7. The medications used include the psycho-stimulants (Ritalin, dexamphetamine and Concerta), anti-depressants [selective serotonin reuptake inhibitors (SSRIs) and tricyclics] and anti-psychotics, such as Respiridone.

8. Number of prescriptions dispensed for dexamphetamine sulfate, 1999–2000 per 1000 population was 43.2 for Western Australia. The next closest state was Tasmania with 16.3 (see Mackey & Kopras, Citation2001, p. 5).

9. One major flaw in the research that looks to comparative studies of psychological therapy + medication versus medication alone is that comparison of effectiveness against educational intervention alone is rarely done.

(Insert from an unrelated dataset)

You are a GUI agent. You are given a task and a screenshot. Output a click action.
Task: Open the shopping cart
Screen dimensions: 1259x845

10. Archival records from an alternative-site placement centre in South East Queensland were obtained via application to Education Queensland Central Office and the school principal. Ethical clearance was obtained through: (1) the Human Ethics Research Committee at the Queensland University of Technology, (2) Education Queensland Central Office and (3) the Principal of the Centre. Three completely de-identified student files from the period 2000–2004 were provided to the researcher by centre staff.

11. This increased to 28 during his enrolment at the A-SPC.

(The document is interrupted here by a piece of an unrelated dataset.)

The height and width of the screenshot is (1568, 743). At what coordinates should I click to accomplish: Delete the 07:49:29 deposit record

12. In accordance with Speech/Language Impairment eligibility criteria a student must present at least two standard deviations below the mean to be eligible for external funding provision under the Educational Adjustment Program. Randle had an expressive language ability more than 2.5 standard deviations below the mean and thus would be considered Speech/Language Impaired and eligible for disability support funding. Unfortunately for Randle, other reasons for disruptive behaviour such as speech/language disorders must be identified before appropriate support is provided. Because “behaviour” took precedent, each of the schools he attended prior to the A-SPC failed to assess and address Randle's difficulties in learning.

13. Speech/Language Impairment is one of six categories of disability recognised and supported by Education Queensland (see Appendix 1).

14. Queensland is the only state in Australia that requires a medical diagnosis of impairment for disability support eligibility. The incidental effect of this particular policy is a direction towards the medical model. This may influence how particular behaviours are viewed.